Selected text Block Start

Get off your duff to make a difference

It’s easy to be apathetic, lazy, uninterested. It doesn’t take a lot of effort to be bored.

It’s easy to be apathetic, lazy, uninterested.

It doesn’t take a lot of effort to be bored.

But it also wouldn’t take much more sweat to get involved, Alexandra Morrison-Rusas told a group of students gathered in the Yukon College pit last week.

“Apathy amongst youth is a disease, and that’s something I’d like to change,” added the 20-year-old student.

Kids in the Yukon have it easy with opportunity constantly rapping at their doors, she said.

Having been selected for exchanges through the Terry Fox Centre, Encounters with Canada and the page program on Parliament Hill, Morrison-Rusas has seen the wide range of opportunities firsthand.

Everything she’s applied for, she’s received.

Now she’s trying to give something back.

“Because of the opportunity that youth have in the Yukon, it’s not so much an option as it is a responsibility,” said Morrison-Rusas.

“It’s the same thing as voting — you owe it to people who cannot vote; you owe it to people fighting for the right to vote.”

So now she is challenging her fellow students to step up and help her pilot a local chapter of the national NGO, Rights and Democracy Network.

The Yukon College group would join a web of 40 similar groups scattered through universities and colleges across the country.

The organization gives students support and funding to think up and realize projects that promote human rights and develop partnerships with other students in developing countries, said network liaison Genevieve Paul, who was in Whitehorse to help pitch the project last week.

Selected text Block End

## Problems to solve
a) Check each statement against the article about youth apathy: (i) Alexandra Morrison-Rusas is 20 years old; (ii) the Yukon College group would join 40 similar groups; (iii) Morrison-Rusas spoke to students in the college library. Answer yes or no for each, quoting the words from the article that decide it.
b) Output the part of the article about youth apathy starting with "It’s easy to be apathetic, lazy, uninterested. It" and going on through "doors, she said.", with no changes.
c) Pick up the article about youth apathy from where it stops and continue it.
The entries come from a separate source.

Provided data Block Start

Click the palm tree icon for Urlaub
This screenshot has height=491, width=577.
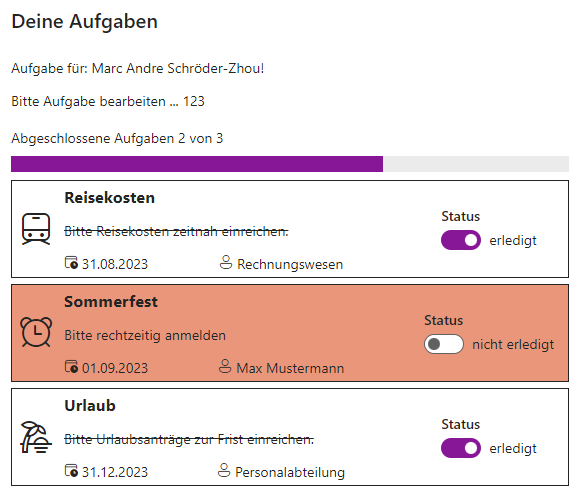point(36,437)
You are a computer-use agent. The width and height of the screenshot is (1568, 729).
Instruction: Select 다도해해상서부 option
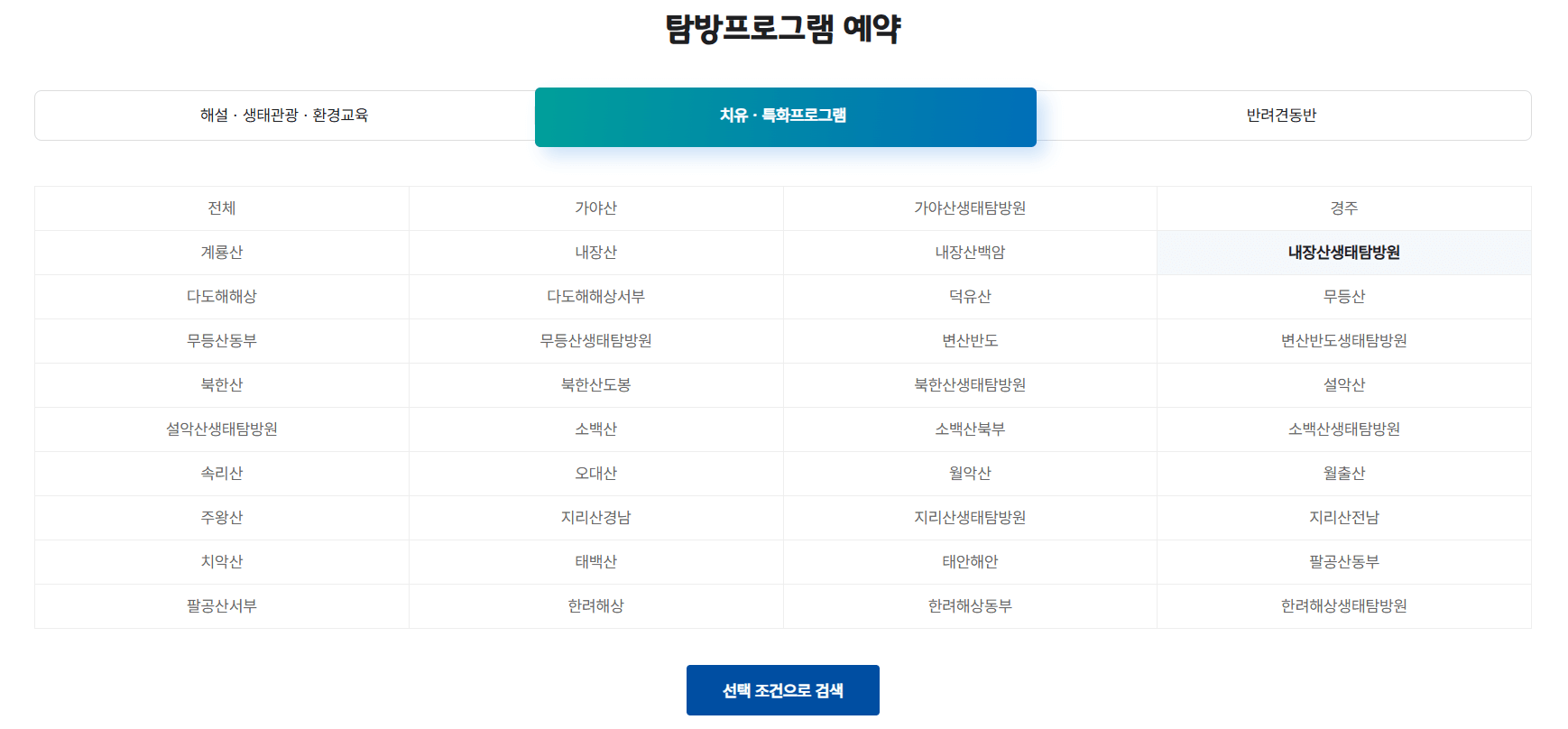click(x=597, y=297)
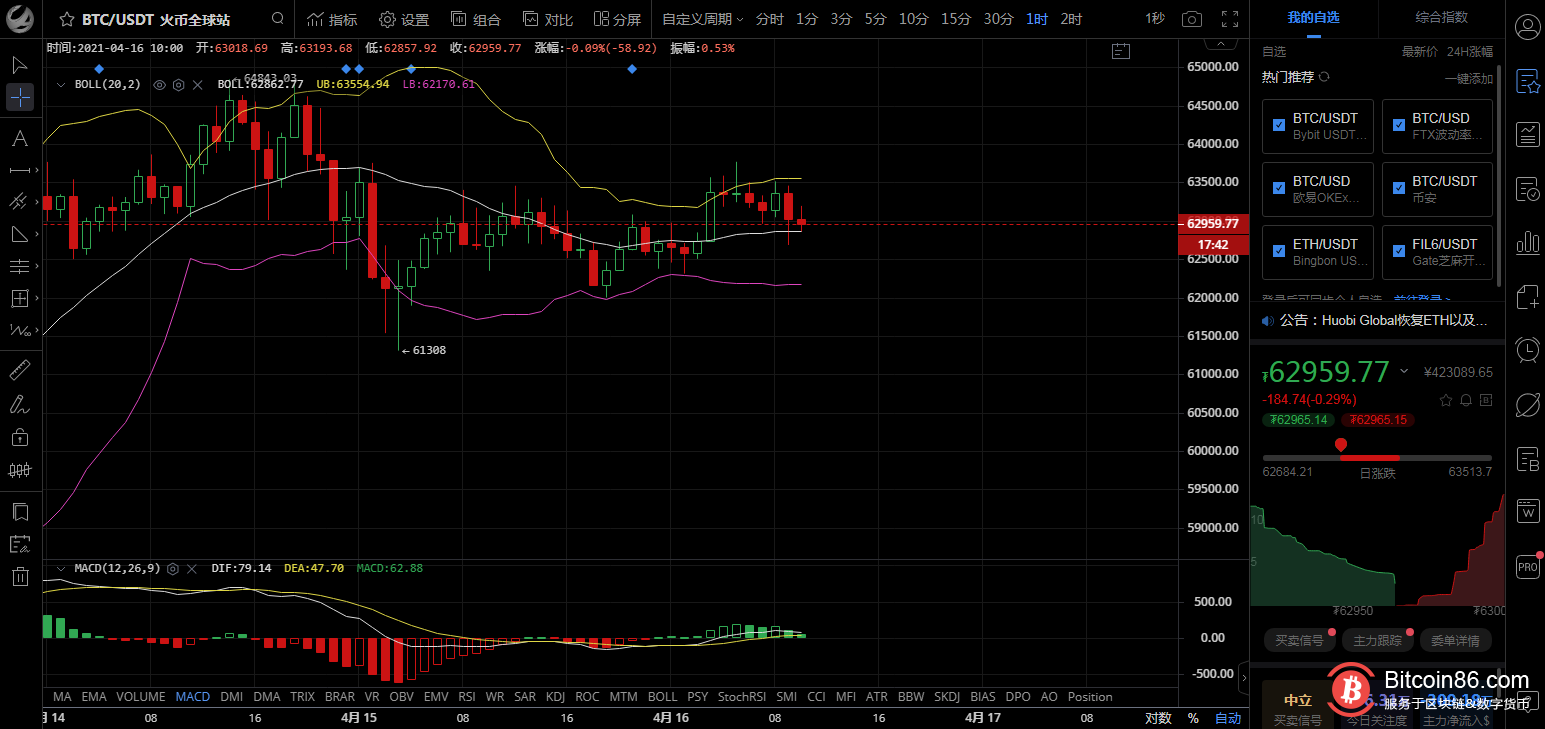Select the text annotation tool
Screen dimensions: 1545x729
coord(20,137)
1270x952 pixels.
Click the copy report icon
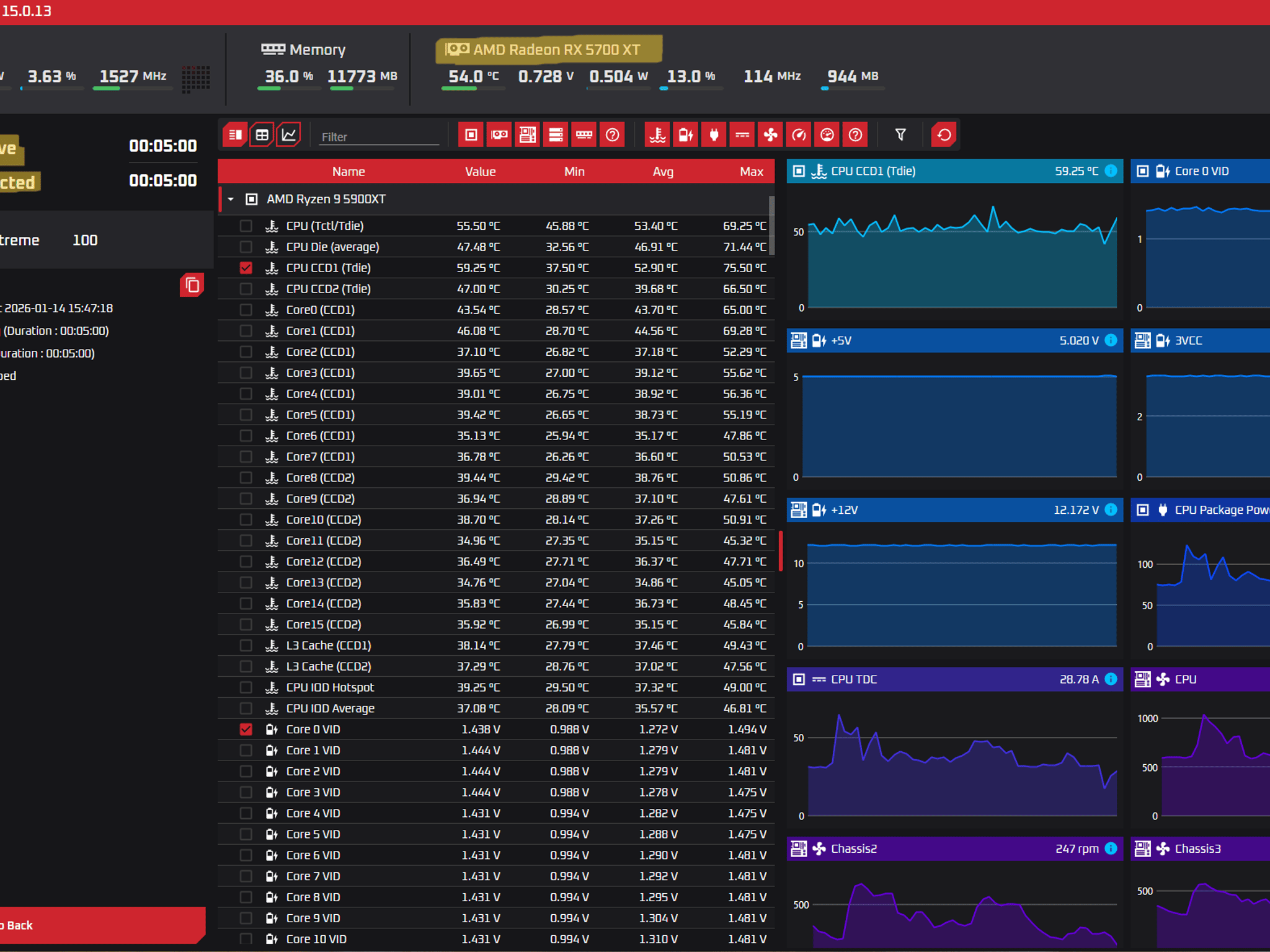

Provided data Block End

## Written responses
a)
(i) Yes: "added the 20-year-old student"
(ii) Yes: "would join a web of 40 similar groups scattered through universities and colleges across the country"
(iii) No: "told a group of students gathered in the Yukon College pit last week"

b)
It’s easy to be apathetic, lazy, uninterested. It doesn’t take a lot of effort to be bored.

It’s easy to be apathetic, lazy, uninterested.

It doesn’t take a lot of effort to be bored.

But it also wouldn’t take much more sweat to get involved, Alexandra Morrison-Rusas told a group of students gathered in the Yukon College pit last week.

“Apathy amongst youth is a disease, and that’s something I’d like to change,” added the 20-year-old student.

Kids in the Yukon have it easy with opportunity constantly rapping at their doors, she said.

c)
Each group tailors its projects to resolve problems close to home.

For example, Yukon First Nations students have a soaring high school dropout rate, said Morrison-Rusas.

And that’s an issue the newly formed group could explore.

“We could start by seeing if we could work on that — engaging youth, engaging First Nations both.”

And if the Yukon’s team comes up with a successful plan to keep kids in school then those ideas could be applied to other countries like Ecuador or Peru.

“So they could pair us with organizations down there and we could share our ideas and experience,” she added.

For this academic year the network has set aside $1,500 for the newly formed Yukon chapter.

That cash plus whatever the local students can fundraise will go toward the group’s future projects.

To start, Morrison-Rusas has two unique ideas to raise awareness in the territory.

The first is to capitalize on Yukoners love of adventure sports with a long-distance triathlon dubbed the Tri for Rights.

“You pay a couple hundred bucks to do the Haines to Haines relay and in the end you say: ‘OK, that was fun,’” she said.

“But it would be really nice to have a base for it, to be able to say this money was going toward rights and democracy, to further something in another country.”

The second idea is to host a fundraising rave with a theme.

“I know people associate raves with, uh, less positive things with our youth,” she said.

But that doesn’t mean the idea cannot be flipped on its head to great advantage.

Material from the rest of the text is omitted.